Based on reports, the attackers sent an email to KHNP employees with an .HWP (Korean word processor) attachment labeled as “control program.” Opening the file triggers a chain of routines involving information theft and hard disk destruction via MBR wiper malware.
Using social media accounts, they began posting links to popular file hosting sites, which housed the stolen data. The attacks are suspected to originate from North Korea, given as the exchanges observed in the social accounts use local expressions. The disclosed data ranged from employee information to educational material to blue prints.

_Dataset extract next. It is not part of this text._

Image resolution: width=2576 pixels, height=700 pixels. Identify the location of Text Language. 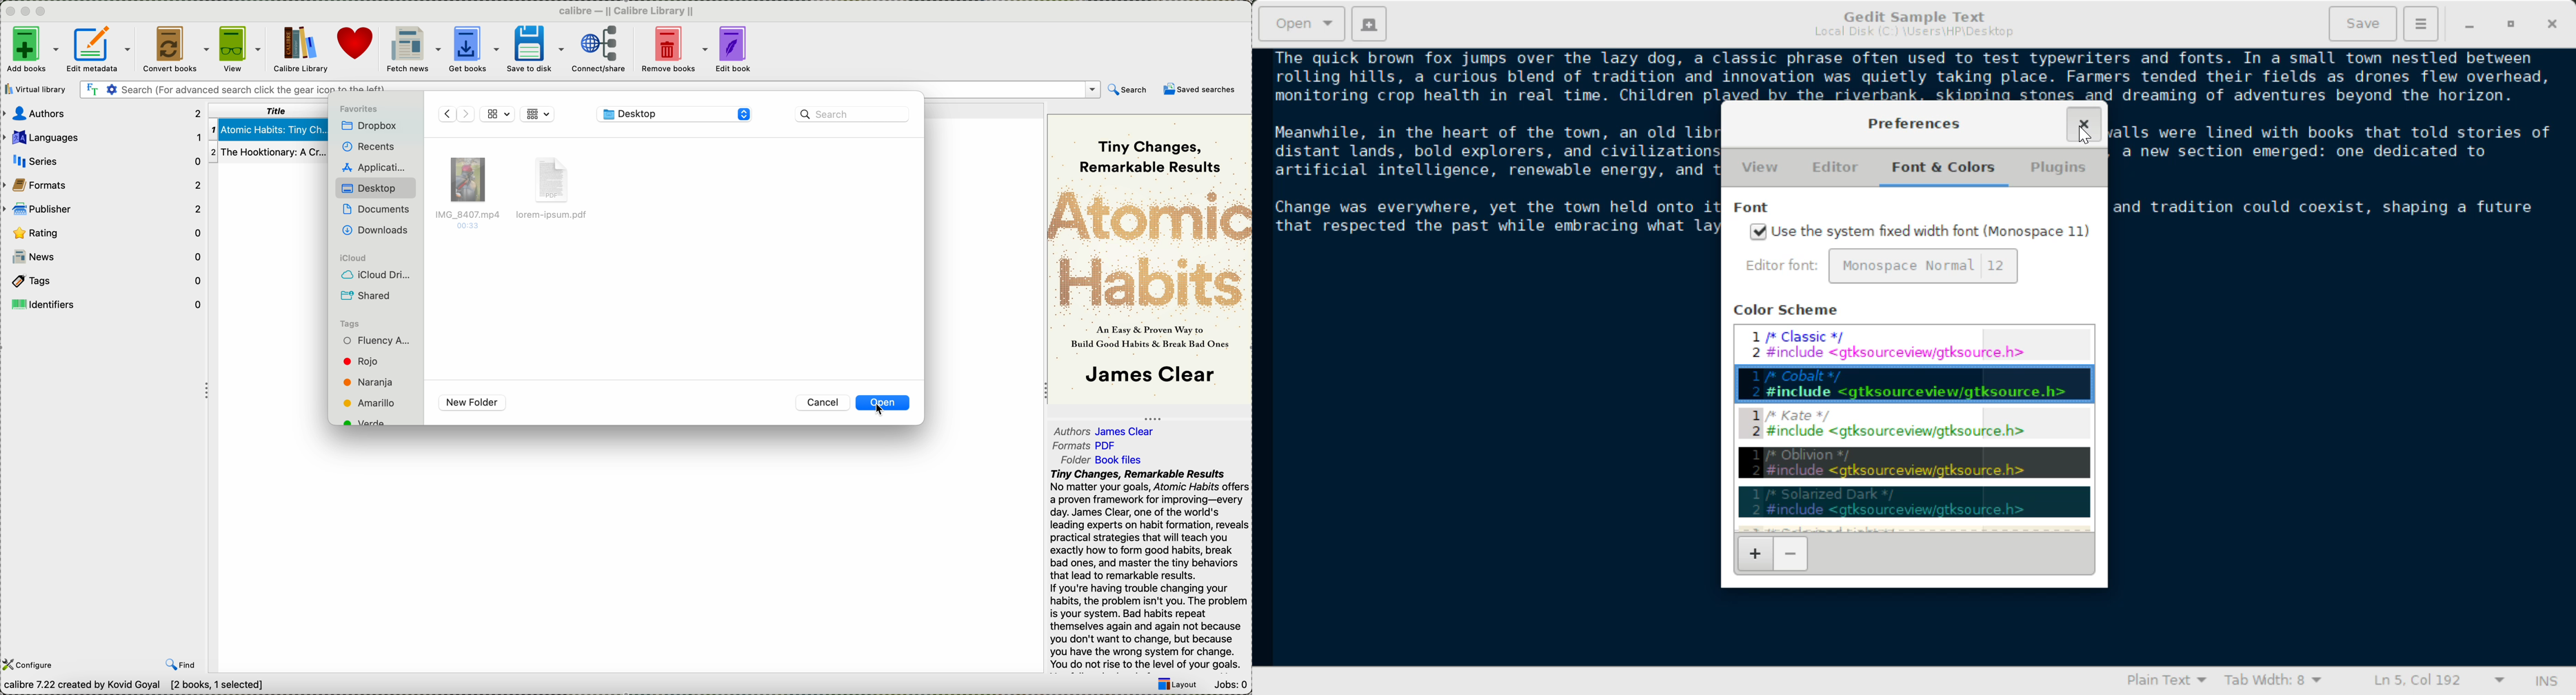
(2166, 683).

They also used these accounts to communicate with KHNP and to a broader extent, the public. For example, there were posts involving demands for a ransom. They also announced that they will continue to disclose data until the company shuts down several plants by Christmas Day. The group has also defaced the KHNP website.
This MBR wiper attack comes at the heels of the Sony hack, where MBR wiper malware also played a prominent role. MBR wiper attacks may not be as prominent in the threat landscape as other malware, but this doesn’t diminish its destructiveness. The malware destroyed personal computers in the KHNP.
[Read: Technical details on the MBR Wiper attacks that struck the Korean power plant]
The attackers also threatened to destroy the nuclear plant’s system should the plant’s management refuse to shut it down. It is possible for the attackers to physically damage or destroy the plant by causing system malfunction.
Both the Sony attack and the 2013 South Korean cyber attacks have shown just how crippling MBR wiper malware can be when used in attacks, especially those involving high profile targets.
We are currently looking further into this attack and we will update this entry if needed.